Kiedy Hana się przebrała wyszliśmy razem z domu. Otworzyłem jej drzwi od strony pasażera, poczekałem, aż wsiądzie, a gdy to zrobiła zamknąłem je. Okrążyłem auto i usiadłem za kierownicą.
Podróż minęła nam w milczeniu. Było słuchać tylko grające radio. Podczas drogi nerwowo stukałem palcami o kierownicę. Hana to zauważyła i kiedy staliśmy na światłach złapała moją dłoń. Posłałem jej lekki uśmiech. Ona zrobiła to samo.
***
 Gdy dotarliśmy pod szpital i zaparkowałem auto na jednym z niewielu wolnych miejsc na parkingu Hana się odezwała.

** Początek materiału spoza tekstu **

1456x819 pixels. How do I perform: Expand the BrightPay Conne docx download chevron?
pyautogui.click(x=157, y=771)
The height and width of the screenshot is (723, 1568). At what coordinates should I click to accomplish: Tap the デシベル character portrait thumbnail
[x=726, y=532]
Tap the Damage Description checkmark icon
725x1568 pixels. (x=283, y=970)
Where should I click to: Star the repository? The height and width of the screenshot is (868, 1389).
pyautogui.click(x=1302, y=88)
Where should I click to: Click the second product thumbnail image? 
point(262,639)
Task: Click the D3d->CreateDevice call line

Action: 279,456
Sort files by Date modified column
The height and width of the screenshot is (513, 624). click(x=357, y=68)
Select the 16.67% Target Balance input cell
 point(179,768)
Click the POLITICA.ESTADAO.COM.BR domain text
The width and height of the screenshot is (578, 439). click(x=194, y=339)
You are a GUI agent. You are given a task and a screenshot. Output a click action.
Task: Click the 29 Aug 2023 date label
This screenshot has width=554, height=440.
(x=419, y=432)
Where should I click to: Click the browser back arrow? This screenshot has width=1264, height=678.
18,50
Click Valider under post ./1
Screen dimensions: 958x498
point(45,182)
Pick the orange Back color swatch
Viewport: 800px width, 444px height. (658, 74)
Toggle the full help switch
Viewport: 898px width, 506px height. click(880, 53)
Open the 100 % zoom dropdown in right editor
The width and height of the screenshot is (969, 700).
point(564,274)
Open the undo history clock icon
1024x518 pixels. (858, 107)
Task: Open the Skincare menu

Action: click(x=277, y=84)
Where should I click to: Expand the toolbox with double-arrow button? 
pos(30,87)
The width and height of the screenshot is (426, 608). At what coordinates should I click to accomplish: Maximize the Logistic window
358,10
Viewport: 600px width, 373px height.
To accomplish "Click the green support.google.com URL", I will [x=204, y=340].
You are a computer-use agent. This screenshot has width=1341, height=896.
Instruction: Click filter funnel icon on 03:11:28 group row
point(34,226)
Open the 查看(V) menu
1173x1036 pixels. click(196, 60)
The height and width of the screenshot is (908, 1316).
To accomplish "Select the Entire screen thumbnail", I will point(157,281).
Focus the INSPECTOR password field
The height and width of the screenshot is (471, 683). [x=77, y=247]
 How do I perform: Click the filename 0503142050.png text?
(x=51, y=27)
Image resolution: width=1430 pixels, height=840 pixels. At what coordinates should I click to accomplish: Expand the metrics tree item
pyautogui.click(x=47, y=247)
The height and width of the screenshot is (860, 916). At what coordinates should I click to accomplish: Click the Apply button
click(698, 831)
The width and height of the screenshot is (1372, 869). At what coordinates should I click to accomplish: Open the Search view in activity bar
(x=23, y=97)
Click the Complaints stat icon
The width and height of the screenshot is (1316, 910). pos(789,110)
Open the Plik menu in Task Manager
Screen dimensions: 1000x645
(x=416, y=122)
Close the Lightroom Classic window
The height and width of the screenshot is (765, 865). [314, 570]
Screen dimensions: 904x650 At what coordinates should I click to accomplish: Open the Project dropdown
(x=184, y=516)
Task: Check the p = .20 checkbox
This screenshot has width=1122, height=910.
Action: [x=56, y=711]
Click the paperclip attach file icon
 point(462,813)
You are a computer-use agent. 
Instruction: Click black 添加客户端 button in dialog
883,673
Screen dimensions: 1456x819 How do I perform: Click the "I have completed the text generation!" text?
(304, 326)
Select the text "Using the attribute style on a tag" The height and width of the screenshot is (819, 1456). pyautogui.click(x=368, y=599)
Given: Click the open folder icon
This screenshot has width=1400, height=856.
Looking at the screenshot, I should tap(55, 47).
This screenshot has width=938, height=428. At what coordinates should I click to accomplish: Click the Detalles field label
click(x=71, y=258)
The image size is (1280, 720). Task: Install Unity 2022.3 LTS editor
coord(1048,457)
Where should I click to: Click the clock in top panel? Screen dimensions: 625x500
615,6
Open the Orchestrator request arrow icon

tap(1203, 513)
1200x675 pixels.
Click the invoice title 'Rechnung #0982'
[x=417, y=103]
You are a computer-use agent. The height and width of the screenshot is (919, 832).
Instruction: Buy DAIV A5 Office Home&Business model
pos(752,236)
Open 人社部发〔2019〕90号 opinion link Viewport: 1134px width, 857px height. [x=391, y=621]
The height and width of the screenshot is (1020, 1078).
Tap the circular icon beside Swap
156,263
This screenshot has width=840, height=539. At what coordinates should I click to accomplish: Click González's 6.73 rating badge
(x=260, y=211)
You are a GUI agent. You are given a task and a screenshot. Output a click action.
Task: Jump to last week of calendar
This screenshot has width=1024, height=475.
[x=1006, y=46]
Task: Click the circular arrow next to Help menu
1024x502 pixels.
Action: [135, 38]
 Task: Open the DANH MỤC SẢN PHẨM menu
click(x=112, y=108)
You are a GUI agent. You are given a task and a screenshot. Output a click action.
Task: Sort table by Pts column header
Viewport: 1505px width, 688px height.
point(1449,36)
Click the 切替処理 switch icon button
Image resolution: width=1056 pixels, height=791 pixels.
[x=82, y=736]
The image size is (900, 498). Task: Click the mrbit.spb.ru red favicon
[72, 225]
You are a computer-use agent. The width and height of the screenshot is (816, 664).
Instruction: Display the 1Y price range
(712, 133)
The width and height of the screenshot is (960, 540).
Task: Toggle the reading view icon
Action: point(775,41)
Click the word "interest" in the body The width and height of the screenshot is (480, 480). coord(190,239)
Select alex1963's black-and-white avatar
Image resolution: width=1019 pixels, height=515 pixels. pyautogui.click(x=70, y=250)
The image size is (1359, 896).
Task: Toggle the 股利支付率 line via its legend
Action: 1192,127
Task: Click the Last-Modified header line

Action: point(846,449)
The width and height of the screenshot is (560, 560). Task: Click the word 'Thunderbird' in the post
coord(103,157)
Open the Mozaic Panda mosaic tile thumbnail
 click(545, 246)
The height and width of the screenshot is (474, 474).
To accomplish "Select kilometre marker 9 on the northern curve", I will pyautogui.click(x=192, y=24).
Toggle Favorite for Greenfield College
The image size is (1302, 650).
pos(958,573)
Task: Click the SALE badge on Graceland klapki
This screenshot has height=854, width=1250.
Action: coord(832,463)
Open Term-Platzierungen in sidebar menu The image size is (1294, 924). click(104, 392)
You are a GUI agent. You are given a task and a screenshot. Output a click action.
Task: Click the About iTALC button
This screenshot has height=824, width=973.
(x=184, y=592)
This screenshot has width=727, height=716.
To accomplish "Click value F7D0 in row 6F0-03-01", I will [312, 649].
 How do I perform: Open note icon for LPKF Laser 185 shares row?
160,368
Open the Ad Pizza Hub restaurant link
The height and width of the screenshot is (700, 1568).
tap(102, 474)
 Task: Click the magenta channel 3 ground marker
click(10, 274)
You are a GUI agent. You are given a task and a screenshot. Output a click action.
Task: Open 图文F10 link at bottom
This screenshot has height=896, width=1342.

-Przepraszam. Przeze mnie twoje życie się zmieni. Nie spełnisz swojego marzenia, bo nie zostaniesz dobrym lekarzem -powiedziała.
-Nie przepraszaj, bo nie masz za co naprawdę. Nie masz na to żadnego wpływu. Ile razy mam ci to powtarzać?
-Wiem,ale..
-Żadnego ale. Jeśli będę chory, to umrzemy razem jeśli tak jest nam pisane. -powiedziałem i wziołem głęboki oddech.

#Hana
Niall poszedł do recepcji odebrać swoje wyniki. Ja siedziałam na korytarzu i czekałam, aż narzeczony pojawi się obok mnie z brązową kopertą w ręku. Nie musiałam długo czekać na przyjście Niall'a. Natychmiast się podniosłam, a on podał mi otwartą kopertę. Spojrzałam prosto w jego niebieskie oczy i wyjęłam białą kartkę. Szybko znalazłam jedno zdanie, które mnie najbardziej interesowało. Kiedy je przeczytałam stanęłaam na palcach i pocałowałam Niall'a a następnie mocno objęłam.

-Jestem zdrowy. Nie potrzebie się matwiłaś. -powiedział.
-Nawet nie wiesz jak bardzosię cieszę. -powiedziałam uradowana. Mogłam odetchnąć z ulgą.
-Chodźmy stąd -powiedział Niall i chwycił moją lewą dłoń, którą wcześniej pocałował.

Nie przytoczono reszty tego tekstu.